Visages Villages, charmants (auto)portraits

Visages Villages

d’Agnès Varda et JR

Documentaire

Sorti le 5 juillet 2017

Depuis plus de 60 ans, Agnès Varda nous enchante et nous passionne en étant, avant tout chose, elle-même. Que ce soit dans ses documentaires, où elle se met elle-même régulièrement en scène avec malice, ou dans ses fictions où elle fait de superbes portraits de femmes, elle a développé un cinéma simple, attachant et singulier. Elle impressionne également par sa longévité, puisqu’elle continue à tourner, malgré son grand âge. Mais que faire lorsque, après avoir passé sa vie à tirer le portrait des uns et des autres, on a la vue trop abîmée pour distinguer les traits des personnes qui se trouvent face à nous ?

Afficher de gigantesques images de quidams aux murs de villages nous répond son dernier film, Visages Villages.

À l’origine du projet, il y a JR, co-réalisateur du film. Photographe de profession, il a pour passion de transformer des villes et des villages de gigantesques galeries d’art. Il photographie quelqu’un, imprime une énorme reproduction de l’image de cette personne et avec son équipe, colle leur œuvre sur une façade d’un bâtiment qui leur plaît. Le projet parle à Varda, et ensemble ils décident de parcourir la France à bord d’un camion photographique, prenant au gré des rencontres des photos des gens divers  : ouvriers, femmes au foyer, agriculteurs, etc. Certaines images resteront indéfiniment accrochées au mur, dynamisant par exemple le morne paysage d’une usine. D’autres, comme celui d’un ami poète de Varda, affichée sur une plage, disparaîtront en moins d’une journée. La plupart des installations ne dureront pas, mais peu importe  : pour une journée ou quelques mois, ils apportent un peu de poésie et d’art par où ils passent. Un des plus grands plaisirs du film est de voir comment le projet touche et émeut une multitude de gens, ravis ou perplexes de voir leurs traits servir à ces singulières et gigantesques œuvres d’art.

L’autre grand plaisir du film est de voir ses deux auteurs, en apparence si différents, interagir l’un avec l’autre. Il a la trentaine et des yeux toujours caché derrière des lunettes qu’il refuse d’enlever, elle approche des 90 ans et ne voit plus vraiment, mais ils forment ensemble un duo formidable. Artistiquement, son savoir-faire photographique de JR est le parfait canevas pour l’imagination débridée de Varda.
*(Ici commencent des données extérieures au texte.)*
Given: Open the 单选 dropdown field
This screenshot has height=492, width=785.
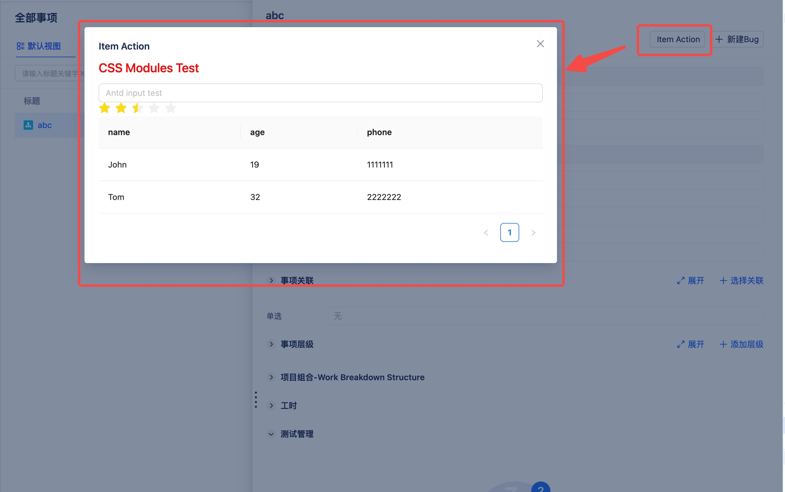Looking at the screenshot, I should 545,316.
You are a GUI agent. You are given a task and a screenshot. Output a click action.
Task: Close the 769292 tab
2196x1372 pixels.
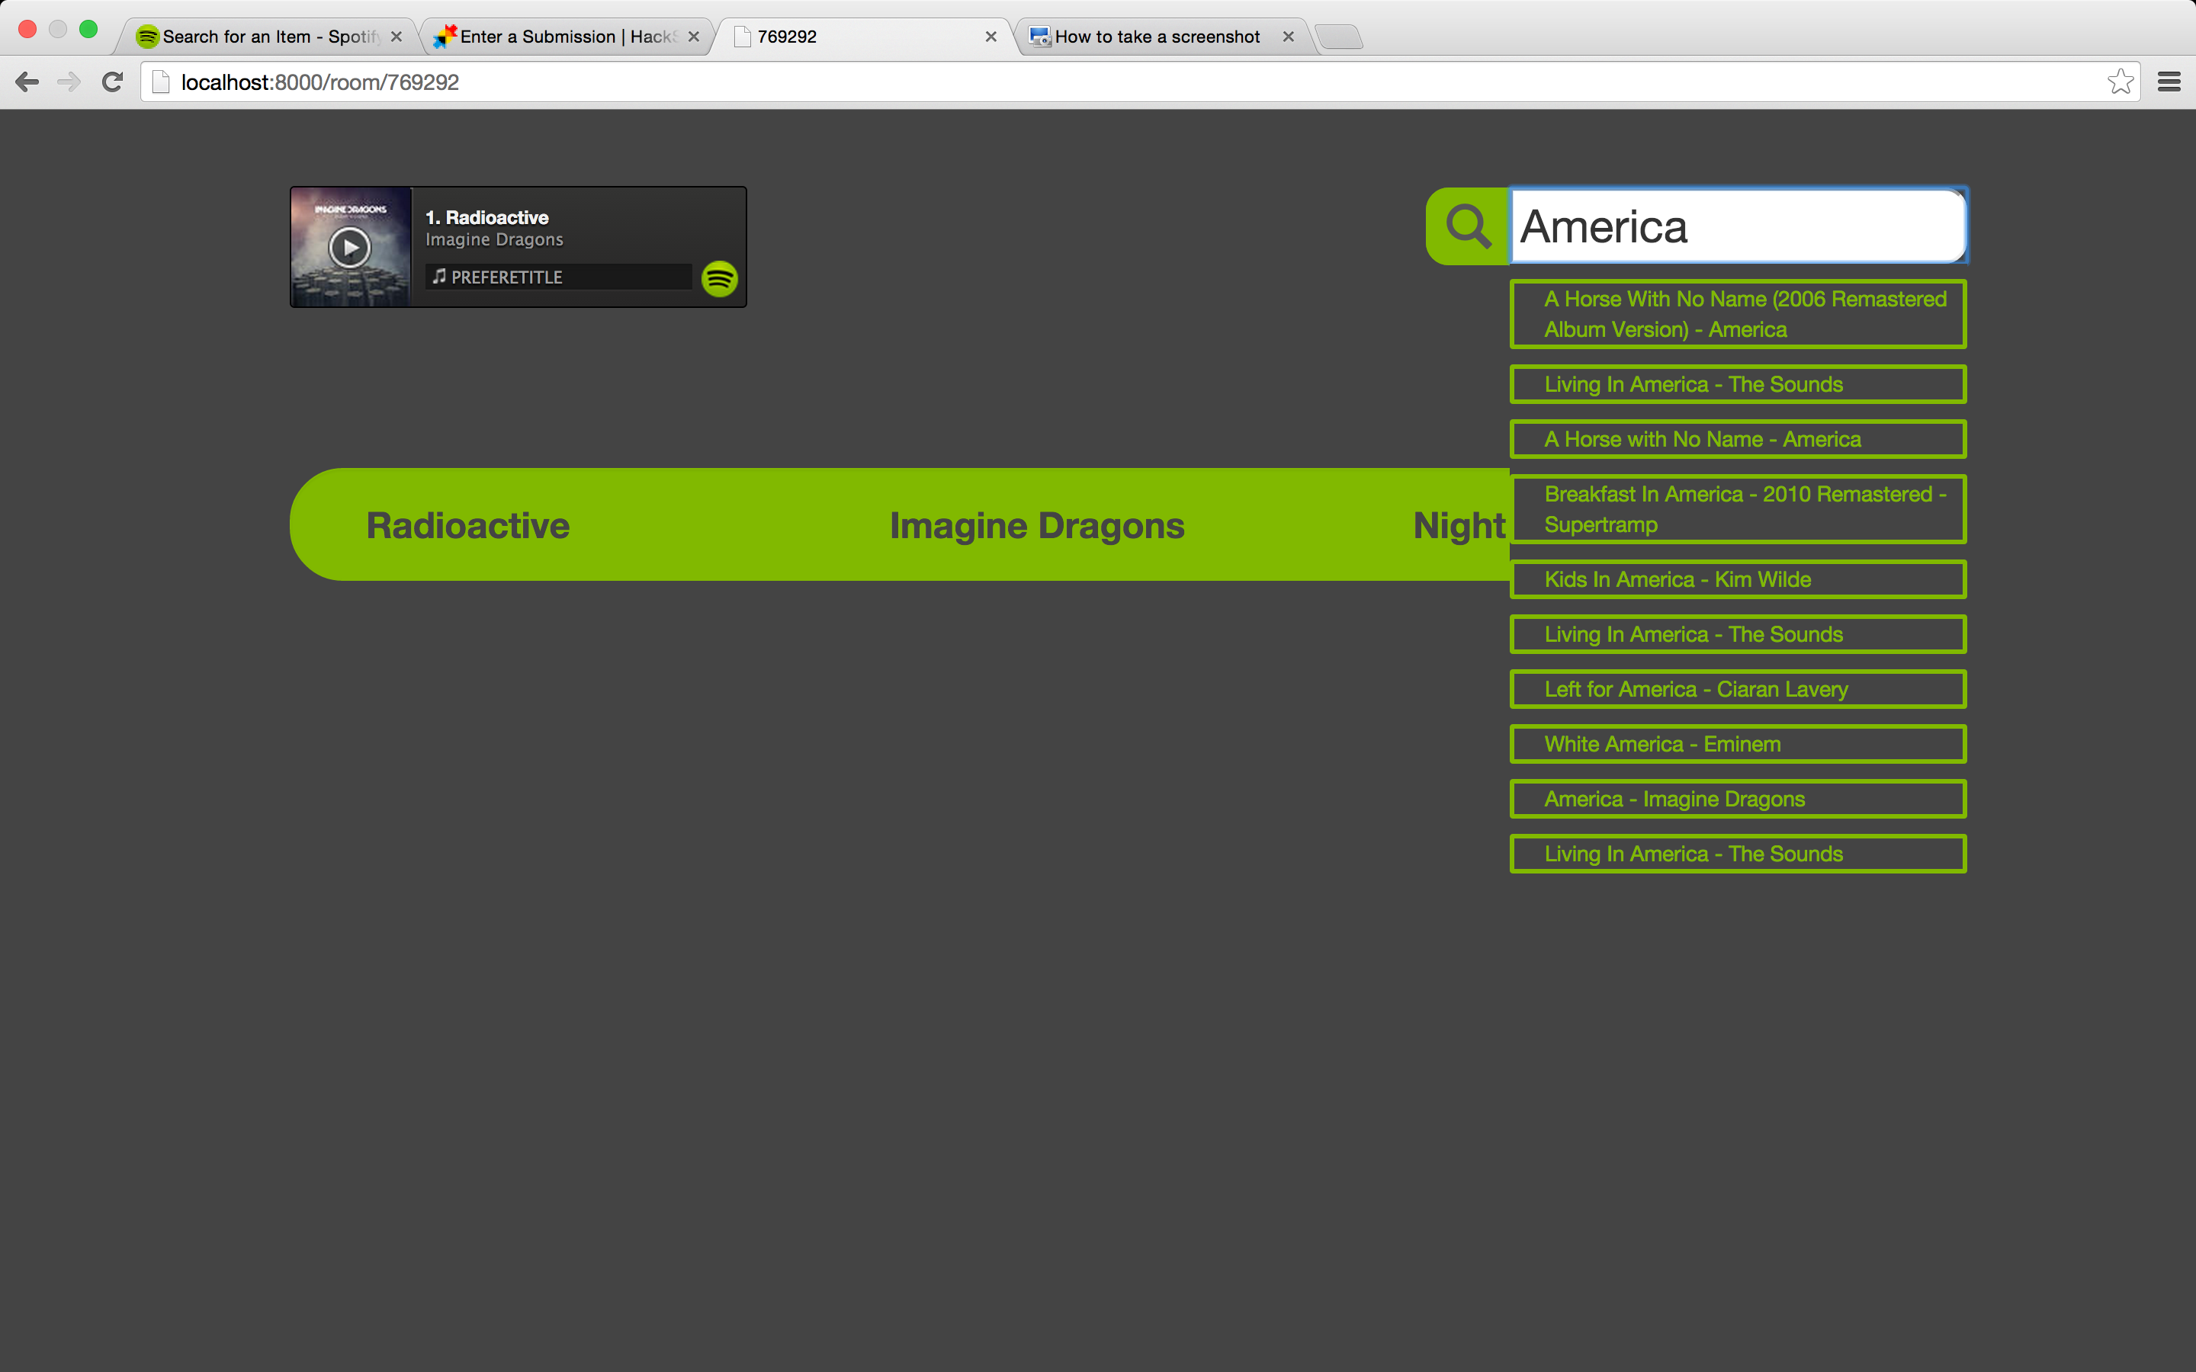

Humainement, la rencontre est tout aussi belle, si pas plus. Ils partagent un enthousiasme terriblement communicatif pour le projet, et leur complicité crève l’écran. Leur relation taquine, mais respectueuse est régulièrement mise en scène dans de petites séquences, dans lesquelles les deux comparses imaginent par exemple les multiples occasions où ils ne seraient pas rencontrés – des scènes factitces, mais cela fait partie de leur charme.

Le spectateur qui aura vu les précédents documentaires de Varda, tels que Les Plages d’Agnès ou Les Glaneurs et la Glaneuse, remarquera à quel point la personnalité et les goûts de la réalisatrice française sont présents dans Visages Villages. On y retrouve le même désir de faire émerger des gens délaissés par les médias et le même plaisir à faire rimer images et mots. La même tendance à se plonger dans le passé aussi. Elle évoque tour à tour son défunt mari, le cinéaste Jacques Demy, des peintres, des réalisateurs et des sculptures qui ont été ses amis. Jean-Luc Godard aussi. Ses souvenirs, poignants et passionnants, agrémentent leur film. Agnès Varda vieillit, et elle prend acte avec ce long-métrage de la douleur du temps qui passe.

Mais c’est aussi un film terriblement vivant, animé par la jeunesse d’une femme au crépuscule de son existence, et par la maturité artistique d’un homme qui s’y lance. Un superbe témoignage de vies vécues et de vies à vivre.